* [What you are asked to do] The lines to copy from the listing below are those that contain the string "agent".

-=-=-=-=-

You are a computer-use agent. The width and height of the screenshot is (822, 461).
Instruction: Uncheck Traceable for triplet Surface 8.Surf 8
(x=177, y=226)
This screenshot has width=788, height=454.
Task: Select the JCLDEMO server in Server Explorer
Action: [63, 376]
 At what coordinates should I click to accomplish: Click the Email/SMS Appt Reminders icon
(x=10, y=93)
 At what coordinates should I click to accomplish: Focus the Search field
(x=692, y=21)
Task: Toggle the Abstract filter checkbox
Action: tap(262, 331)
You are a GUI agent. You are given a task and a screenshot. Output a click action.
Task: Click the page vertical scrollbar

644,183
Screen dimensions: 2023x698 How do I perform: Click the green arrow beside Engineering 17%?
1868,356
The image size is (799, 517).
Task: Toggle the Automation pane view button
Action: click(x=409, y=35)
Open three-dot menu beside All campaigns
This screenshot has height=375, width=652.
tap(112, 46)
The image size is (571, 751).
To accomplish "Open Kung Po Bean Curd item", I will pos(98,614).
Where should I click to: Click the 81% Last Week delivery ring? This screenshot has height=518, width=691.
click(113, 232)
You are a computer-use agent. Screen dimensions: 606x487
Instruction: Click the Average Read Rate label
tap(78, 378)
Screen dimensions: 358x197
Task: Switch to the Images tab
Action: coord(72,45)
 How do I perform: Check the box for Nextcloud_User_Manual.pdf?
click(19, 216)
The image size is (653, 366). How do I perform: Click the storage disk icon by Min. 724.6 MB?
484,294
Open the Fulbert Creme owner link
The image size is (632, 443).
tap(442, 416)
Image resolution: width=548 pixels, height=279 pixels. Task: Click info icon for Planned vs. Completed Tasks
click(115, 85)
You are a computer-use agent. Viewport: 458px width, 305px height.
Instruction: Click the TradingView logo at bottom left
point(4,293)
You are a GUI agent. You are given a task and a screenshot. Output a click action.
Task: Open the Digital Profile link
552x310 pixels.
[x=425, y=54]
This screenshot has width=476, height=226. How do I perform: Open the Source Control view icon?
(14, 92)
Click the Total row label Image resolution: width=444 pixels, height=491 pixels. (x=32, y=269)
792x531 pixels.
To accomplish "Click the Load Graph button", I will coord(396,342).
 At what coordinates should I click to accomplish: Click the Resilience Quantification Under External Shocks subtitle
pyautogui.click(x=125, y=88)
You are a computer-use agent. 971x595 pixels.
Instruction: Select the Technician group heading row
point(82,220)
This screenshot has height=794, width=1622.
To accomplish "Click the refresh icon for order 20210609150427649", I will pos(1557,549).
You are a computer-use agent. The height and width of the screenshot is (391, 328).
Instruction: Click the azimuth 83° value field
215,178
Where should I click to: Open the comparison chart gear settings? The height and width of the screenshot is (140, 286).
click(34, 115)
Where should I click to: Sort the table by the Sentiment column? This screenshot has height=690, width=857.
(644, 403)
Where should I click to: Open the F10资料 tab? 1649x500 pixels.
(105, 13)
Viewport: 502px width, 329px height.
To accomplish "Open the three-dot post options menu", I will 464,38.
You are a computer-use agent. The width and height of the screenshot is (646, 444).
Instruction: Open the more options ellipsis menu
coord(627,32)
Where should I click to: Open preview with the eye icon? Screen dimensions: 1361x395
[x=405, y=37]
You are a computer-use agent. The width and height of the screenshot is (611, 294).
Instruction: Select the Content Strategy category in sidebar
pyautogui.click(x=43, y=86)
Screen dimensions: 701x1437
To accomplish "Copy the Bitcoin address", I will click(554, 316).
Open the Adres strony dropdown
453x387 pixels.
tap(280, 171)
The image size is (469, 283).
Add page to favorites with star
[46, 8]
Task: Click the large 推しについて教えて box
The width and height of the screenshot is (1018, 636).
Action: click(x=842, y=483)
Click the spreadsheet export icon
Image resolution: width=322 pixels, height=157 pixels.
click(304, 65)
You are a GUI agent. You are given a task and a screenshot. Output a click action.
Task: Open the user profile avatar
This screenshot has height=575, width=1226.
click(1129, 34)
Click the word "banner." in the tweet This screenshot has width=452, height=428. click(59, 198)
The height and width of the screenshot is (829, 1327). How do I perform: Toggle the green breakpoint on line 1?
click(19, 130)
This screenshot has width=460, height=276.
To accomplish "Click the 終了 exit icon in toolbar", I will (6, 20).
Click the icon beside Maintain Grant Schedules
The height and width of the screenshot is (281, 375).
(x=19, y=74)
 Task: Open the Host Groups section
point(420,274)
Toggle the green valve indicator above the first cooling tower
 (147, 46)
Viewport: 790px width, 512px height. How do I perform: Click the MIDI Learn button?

-=-=-=-=-

* [Solution for this exercise]
You are a computer-use agent. The width and height of the screenshot is (822, 461).
You are a GUI agent. You are given a task and a screenshot. Output a click action.
You are a computer-use agent. Screen dimensions: 606x487
You are a computer-use agent. Viewport: 458px width, 305px height.
You are a GUI agent. You are given a task and a screenshot. Output a click action.
You are a computer-use agent. 971x595 pixels.
You are a computer-use agent. The height and width of the screenshot is (391, 328).
You are a computer-use agent. The width and height of the screenshot is (646, 444).
You are a computer-use agent. The width and height of the screenshot is (611, 294).
You are a GUI agent. You are given a task and a screenshot. Output a click action.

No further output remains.